TASK STATEMENT –
The records that follow are to be transcribed exactly.

DATA SHOWN –
*-*-*
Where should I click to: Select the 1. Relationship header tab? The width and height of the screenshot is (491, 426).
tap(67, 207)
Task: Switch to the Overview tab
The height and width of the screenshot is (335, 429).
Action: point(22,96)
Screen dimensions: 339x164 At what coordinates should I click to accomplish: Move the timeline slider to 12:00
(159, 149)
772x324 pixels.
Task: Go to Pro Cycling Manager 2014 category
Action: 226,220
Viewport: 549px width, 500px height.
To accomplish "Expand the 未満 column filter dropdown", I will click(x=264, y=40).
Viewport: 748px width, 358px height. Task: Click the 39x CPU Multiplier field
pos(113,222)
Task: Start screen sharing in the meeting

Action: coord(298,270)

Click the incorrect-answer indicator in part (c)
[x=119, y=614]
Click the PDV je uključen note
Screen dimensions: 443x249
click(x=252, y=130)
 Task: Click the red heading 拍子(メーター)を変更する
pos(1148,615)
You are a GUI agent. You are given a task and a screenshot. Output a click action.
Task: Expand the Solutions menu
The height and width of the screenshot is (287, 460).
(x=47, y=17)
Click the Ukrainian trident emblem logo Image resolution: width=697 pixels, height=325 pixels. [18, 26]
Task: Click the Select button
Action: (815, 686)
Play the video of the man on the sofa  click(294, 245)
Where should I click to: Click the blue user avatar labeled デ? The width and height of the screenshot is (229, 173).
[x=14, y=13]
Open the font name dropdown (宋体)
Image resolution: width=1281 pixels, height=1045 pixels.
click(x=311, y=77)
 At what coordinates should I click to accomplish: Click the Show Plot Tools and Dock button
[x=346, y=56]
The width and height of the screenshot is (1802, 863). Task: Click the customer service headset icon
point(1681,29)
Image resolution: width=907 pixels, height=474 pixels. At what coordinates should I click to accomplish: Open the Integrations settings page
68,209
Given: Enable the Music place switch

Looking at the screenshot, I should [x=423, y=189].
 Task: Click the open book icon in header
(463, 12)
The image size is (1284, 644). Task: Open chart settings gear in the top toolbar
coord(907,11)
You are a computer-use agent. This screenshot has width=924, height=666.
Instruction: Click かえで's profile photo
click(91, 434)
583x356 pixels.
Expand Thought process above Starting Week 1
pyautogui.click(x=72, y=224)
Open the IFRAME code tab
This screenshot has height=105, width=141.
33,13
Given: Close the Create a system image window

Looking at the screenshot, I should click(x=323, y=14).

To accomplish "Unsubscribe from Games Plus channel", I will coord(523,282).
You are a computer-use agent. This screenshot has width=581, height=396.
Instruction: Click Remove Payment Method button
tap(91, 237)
*-*-*
RESULT FOR THIS TASK –
Where should I click to: Select the 1. Relationship header tab? The width and height of the screenshot is (491, 426).
tap(67, 207)
Task: Switch to the Overview tab
The height and width of the screenshot is (335, 429).
Action: point(22,96)
Screen dimensions: 339x164 At what coordinates should I click to accomplish: Move the timeline slider to 12:00
(159, 149)
772x324 pixels.
Task: Go to Pro Cycling Manager 2014 category
Action: 226,220
Viewport: 549px width, 500px height.
To accomplish "Expand the 未満 column filter dropdown", I will click(x=264, y=40).
Viewport: 748px width, 358px height. Task: Click the 39x CPU Multiplier field
pos(113,222)
Task: Start screen sharing in the meeting

Action: coord(298,270)

Click the incorrect-answer indicator in part (c)
[x=119, y=614]
Click the PDV je uključen note
Screen dimensions: 443x249
click(x=252, y=130)
 Task: Click the red heading 拍子(メーター)を変更する
pos(1148,615)
You are a GUI agent. You are given a task and a screenshot. Output a click action.
Task: Expand the Solutions menu
The height and width of the screenshot is (287, 460).
(x=47, y=17)
Click the Ukrainian trident emblem logo Image resolution: width=697 pixels, height=325 pixels. [18, 26]
Task: Click the Select button
Action: (815, 686)
Play the video of the man on the sofa  click(294, 245)
Where should I click to: Click the blue user avatar labeled デ? The width and height of the screenshot is (229, 173).
[x=14, y=13]
Open the font name dropdown (宋体)
Image resolution: width=1281 pixels, height=1045 pixels.
click(x=311, y=77)
 At what coordinates should I click to accomplish: Click the Show Plot Tools and Dock button
[x=346, y=56]
The width and height of the screenshot is (1802, 863). Task: Click the customer service headset icon
point(1681,29)
Image resolution: width=907 pixels, height=474 pixels. At what coordinates should I click to accomplish: Open the Integrations settings page
68,209
Given: Enable the Music place switch

Looking at the screenshot, I should [x=423, y=189].
 Task: Click the open book icon in header
(463, 12)
The image size is (1284, 644). Task: Open chart settings gear in the top toolbar
coord(907,11)
You are a computer-use agent. This screenshot has width=924, height=666.
Instruction: Click かえで's profile photo
click(91, 434)
583x356 pixels.
Expand Thought process above Starting Week 1
pyautogui.click(x=72, y=224)
Open the IFRAME code tab
This screenshot has height=105, width=141.
33,13
Given: Close the Create a system image window

Looking at the screenshot, I should click(x=323, y=14).

To accomplish "Unsubscribe from Games Plus channel", I will coord(523,282).
You are a computer-use agent. This screenshot has width=581, height=396.
Instruction: Click Remove Payment Method button
tap(91, 237)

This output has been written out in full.